Auch die britische Regierung warnte vor einer Eskalation des Konflikts.
London wolle „keine weitere Eskalation zu einem weiteren regionalen Konflikt sehen“, zitierte die Agentur PA einen Regierungssprecher. Iran dürfe niemals Atomwaffen entwickeln, deswegen habe man stets Bemühungen um eine Verhandlungslösung unterstützt.

Spaniens Ministerpräsident Pedro Sánchez verurteilt die Militäraktion der USA und Israels gegen Iran. Der einseitige Angriff stelle eine Eskalation dar und trage zu einer unsichereren und feindseligeren internationalen Ordnung bei.

EU-Kommissionspräsidentin Ursula von der Leyen und Ratspräsident António Costa riefen alle Beteiligten zu maximaler Zurückhaltung auf.
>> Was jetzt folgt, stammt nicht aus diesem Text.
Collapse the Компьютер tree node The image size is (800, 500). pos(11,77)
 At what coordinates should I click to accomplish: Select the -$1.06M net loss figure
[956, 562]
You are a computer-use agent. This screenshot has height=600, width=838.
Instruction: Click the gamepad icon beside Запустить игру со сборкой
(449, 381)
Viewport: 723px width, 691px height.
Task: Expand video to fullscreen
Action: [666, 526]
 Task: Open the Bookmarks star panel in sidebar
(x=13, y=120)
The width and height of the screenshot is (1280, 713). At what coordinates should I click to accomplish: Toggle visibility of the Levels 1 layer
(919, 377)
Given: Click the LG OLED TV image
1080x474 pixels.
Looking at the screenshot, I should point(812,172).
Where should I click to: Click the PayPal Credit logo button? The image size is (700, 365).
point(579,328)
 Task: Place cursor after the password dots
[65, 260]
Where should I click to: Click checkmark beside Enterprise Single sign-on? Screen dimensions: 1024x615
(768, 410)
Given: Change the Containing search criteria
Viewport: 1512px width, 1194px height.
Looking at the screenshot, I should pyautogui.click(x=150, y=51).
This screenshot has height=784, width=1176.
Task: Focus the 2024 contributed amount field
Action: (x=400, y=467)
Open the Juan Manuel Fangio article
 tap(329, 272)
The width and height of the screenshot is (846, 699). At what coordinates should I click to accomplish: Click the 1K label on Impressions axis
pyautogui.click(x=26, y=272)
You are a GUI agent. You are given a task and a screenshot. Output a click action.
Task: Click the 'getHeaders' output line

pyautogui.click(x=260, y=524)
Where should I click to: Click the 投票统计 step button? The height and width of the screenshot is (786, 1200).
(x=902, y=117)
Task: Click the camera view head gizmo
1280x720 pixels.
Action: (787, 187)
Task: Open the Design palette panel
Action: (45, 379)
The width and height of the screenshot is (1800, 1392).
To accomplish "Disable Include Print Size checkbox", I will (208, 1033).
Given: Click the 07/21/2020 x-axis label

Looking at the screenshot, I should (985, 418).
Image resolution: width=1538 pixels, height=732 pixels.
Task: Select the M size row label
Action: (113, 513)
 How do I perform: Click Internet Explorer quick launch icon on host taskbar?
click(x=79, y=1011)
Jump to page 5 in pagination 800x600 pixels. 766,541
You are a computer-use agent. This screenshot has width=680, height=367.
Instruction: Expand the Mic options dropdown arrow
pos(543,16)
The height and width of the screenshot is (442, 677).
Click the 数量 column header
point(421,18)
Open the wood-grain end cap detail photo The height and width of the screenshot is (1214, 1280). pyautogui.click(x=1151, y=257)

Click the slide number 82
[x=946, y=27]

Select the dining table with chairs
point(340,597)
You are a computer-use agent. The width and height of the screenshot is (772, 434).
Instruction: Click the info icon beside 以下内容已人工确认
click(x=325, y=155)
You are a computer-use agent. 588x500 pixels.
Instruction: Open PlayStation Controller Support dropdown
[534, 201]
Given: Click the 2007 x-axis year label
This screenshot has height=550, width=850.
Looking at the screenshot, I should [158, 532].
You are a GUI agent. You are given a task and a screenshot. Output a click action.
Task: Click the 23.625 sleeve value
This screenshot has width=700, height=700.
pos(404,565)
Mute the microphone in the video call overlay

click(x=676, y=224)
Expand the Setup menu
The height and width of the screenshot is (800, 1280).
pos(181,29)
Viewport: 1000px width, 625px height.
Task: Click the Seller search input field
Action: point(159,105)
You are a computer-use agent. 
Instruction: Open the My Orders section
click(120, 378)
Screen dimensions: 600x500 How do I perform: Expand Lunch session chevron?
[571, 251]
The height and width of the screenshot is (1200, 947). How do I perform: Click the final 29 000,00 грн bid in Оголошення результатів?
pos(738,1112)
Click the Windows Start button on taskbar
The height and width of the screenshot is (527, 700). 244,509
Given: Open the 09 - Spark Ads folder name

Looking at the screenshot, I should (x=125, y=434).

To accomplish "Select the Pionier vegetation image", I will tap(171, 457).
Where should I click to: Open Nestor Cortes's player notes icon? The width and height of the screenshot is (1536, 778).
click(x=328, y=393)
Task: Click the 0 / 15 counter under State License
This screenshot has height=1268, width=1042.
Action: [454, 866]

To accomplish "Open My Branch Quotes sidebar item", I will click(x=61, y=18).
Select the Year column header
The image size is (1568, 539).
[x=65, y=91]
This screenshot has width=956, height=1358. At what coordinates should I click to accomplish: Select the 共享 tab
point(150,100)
Die Entwicklungen seien äußerst besorgniserregend, teilen die beiden in einer gemeinsamen Erklärung mit. Alle Parteien müssten Zivilisten schützen und das Völkerrecht achten.

Nach ​Angaben der EU-Außenbeauftragten Kaja Kallas ist die EU-Marine-Mission „Aspides“ im Roten Meer in hoher Alarmbereitschaft. Sie stehe bereit, den Seeweg offenzuhalten, sagt Kallas. Sie habe mit dem israelischen Außenminister Gideon Saar und anderen Ministern in der Region gesprochen. Zudem stimme sich die EU eng mit arabischen Partnern ab, um diplomatische Wege auszuloten.